Transcript has been edited for clarity

 

Welcome, friends, to another edition of Economic Update, the weekly program devoted to the economic dimensions of our lives: jobs, incomes, debts—all that sort of thing—for ourselves, for our children.

And I’m your host Richard Wolff.

I want to begin today by mentioning a remarkable law that was just passed by the legislature in Berlin, Germany. To remind everyone, the government of Berlin, Germany, is a coalition government, composed of three political parties who together represent a majority of Berlin citizens. The three parties are the Socialist Party, the Green Party, and the Left Party—in German it’s Die Linke—it’s a party that is generally considered to the left of the Socialist Party. In other words, a clearly left government. What they did, after much deliberation lasting over a year, was to pass a law that freezes all rents in Berlin for five years. No rent increases in the apartments of people living in Berlin. I should clarify there is a cost of living clause in the law that allows, I believe, it’s 1 to 1.5% percent increases per year in the event that certain conditions are met, and inflation occurs, and so on, but the basic rents cannot be increased for five years. In Germany, unlike the United States, a clear majority of people are renters, not homeowners. So this is a law that is very popular and that has enormous popular support. In Munich, Germany, the second most important city in that country, a similar law is working its way through the legislature, only it would freeze rents for six years. Amsterdam and other cities are studying all of this because it is a movement, whose time, apparently, has come, and is another sign that the inequalities being bred by modern capitalism are beginning to generate a broad backlash. If we had more time, I would give you more illustrations, such as street demonstrations in Chile, and in Lebanon, which are making parallel demands. But I don’t, at least not for the moment, have that time.

Let me turn then to a remarkable story about modern capitalism that sort of illustrates the idea that the problems it has force solutions, which then create more problems. Let me give you the example that is urgent now. You all know that we had a crash of global capitalism in 2008 and 2009 and that we’re still kind of digging our way out. One of the ways that governments around the world, the United States and other countries, tried to cope with that crash was by dropping interest rates to historic lows. In a number of countries to this day, interest rates are actually below zero, they’re negative. In other words, the bank pays you for you to loan money or deposit money in the bank, not the other way around etc., etc.

So what happened with these very low interest rates, designed to boost the economy in the face of that crash, was that every corporation that had any kind of economic problem or need suddenly had big help—it could borrow money for next to nothing, or literally for nothing. Cheap money was a temptation very few corporations could resist. And the end result has been over the last 10 years the growth of corporate borrowing unprecedented in the history of capitalism. And it means we now have basically what we call a debt overhang—corporations doing a lot of business but owing more money than ever before.

This has led one of the international agencies charged with watching this situation called the International Monetary Fund, the IMF, to take a close look at the level of debt to come to some assessment of what it means. And in the last few weeks, they’ve issued a number of reports that I want to highlight for you.

First, 40% of the corporate debt in eight leading countries, led by the United States—and now I’m going to almost read, so you understand what’s at stake here. Those levels of debt in those eight countries would be impossible to service if there were a downturn half as serious as the one we had in 2008. In other words, they are so leveraged there, so indebted that if we had a downturn only half as bad, as the last one we had, they couldn’t pay their debts, those corporations. And “dot, dot, dot…” no one knows what the consequences could be, but here’s a clear message—not good.

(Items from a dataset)
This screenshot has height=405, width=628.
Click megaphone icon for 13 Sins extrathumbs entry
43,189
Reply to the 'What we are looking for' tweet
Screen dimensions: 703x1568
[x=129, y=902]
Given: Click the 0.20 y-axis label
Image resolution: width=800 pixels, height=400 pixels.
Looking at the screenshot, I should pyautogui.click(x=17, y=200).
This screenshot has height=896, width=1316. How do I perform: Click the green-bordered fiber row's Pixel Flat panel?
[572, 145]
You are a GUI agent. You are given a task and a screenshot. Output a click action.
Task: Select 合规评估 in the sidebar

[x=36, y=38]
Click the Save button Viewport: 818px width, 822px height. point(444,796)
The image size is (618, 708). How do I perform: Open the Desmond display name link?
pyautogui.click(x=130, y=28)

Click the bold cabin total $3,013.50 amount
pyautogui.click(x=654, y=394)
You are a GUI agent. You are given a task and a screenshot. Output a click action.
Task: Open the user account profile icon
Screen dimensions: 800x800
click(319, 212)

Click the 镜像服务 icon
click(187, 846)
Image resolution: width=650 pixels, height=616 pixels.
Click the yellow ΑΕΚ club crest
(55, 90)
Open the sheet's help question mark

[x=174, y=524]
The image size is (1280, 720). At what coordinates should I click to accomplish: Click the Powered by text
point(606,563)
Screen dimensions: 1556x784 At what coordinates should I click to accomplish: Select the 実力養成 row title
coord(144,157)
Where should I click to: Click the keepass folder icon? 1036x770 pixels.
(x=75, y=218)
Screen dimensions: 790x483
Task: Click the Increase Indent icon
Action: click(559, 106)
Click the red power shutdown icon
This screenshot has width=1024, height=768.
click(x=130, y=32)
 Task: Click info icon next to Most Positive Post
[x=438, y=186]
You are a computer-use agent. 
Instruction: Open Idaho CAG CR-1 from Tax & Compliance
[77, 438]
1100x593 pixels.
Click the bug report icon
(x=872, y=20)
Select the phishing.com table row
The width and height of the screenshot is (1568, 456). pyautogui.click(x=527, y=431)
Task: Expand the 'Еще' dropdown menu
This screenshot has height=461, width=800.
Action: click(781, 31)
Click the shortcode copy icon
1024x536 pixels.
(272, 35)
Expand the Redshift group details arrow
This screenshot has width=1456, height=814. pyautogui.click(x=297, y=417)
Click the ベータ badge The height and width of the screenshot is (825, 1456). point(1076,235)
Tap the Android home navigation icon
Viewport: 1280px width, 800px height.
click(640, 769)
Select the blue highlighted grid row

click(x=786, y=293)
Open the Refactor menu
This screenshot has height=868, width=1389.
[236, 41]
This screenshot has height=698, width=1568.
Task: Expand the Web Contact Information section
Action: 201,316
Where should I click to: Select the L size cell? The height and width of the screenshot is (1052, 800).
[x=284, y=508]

_WORK INSTRUCTIONS_:
According to the Economic Update transcript, for how many years would the rent freeze under consideration in Munich last?

_SOLUTION_:
Six years.